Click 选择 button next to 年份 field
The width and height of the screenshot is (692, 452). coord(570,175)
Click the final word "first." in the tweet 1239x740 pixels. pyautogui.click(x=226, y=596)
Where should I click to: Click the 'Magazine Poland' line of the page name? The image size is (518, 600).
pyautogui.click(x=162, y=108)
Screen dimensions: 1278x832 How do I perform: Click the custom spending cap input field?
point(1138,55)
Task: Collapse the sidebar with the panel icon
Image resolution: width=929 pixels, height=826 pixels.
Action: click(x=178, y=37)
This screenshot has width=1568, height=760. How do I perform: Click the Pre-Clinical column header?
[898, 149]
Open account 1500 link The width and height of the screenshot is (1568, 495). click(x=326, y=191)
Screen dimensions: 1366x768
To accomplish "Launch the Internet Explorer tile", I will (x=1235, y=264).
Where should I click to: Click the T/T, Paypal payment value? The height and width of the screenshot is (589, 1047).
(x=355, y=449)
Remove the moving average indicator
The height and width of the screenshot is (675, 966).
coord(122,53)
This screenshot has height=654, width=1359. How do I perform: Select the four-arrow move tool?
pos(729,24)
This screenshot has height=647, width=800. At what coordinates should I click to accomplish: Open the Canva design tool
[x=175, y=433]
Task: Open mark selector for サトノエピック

▶ **Exercise description**:
Quote the material exactly, leaving nothing out.

▶ **Response**:
Click 选择 button next to 年份 field
The width and height of the screenshot is (692, 452). coord(570,175)
Click the final word "first." in the tweet 1239x740 pixels. pyautogui.click(x=226, y=596)
Where should I click to: Click the 'Magazine Poland' line of the page name? The image size is (518, 600).
pyautogui.click(x=162, y=108)
Screen dimensions: 1278x832 How do I perform: Click the custom spending cap input field?
point(1138,55)
Task: Collapse the sidebar with the panel icon
Image resolution: width=929 pixels, height=826 pixels.
Action: click(x=178, y=37)
This screenshot has width=1568, height=760. How do I perform: Click the Pre-Clinical column header?
[898, 149]
Open account 1500 link The width and height of the screenshot is (1568, 495). click(x=326, y=191)
Screen dimensions: 1366x768
To accomplish "Launch the Internet Explorer tile", I will (x=1235, y=264).
Where should I click to: Click the T/T, Paypal payment value? The height and width of the screenshot is (589, 1047).
(x=355, y=449)
Remove the moving average indicator
The height and width of the screenshot is (675, 966).
coord(122,53)
This screenshot has height=654, width=1359. How do I perform: Select the four-arrow move tool?
pos(729,24)
This screenshot has height=647, width=800. At what coordinates should I click to accomplish: Open the Canva design tool
[x=175, y=433]
Task: Open mark selector for サトノエピック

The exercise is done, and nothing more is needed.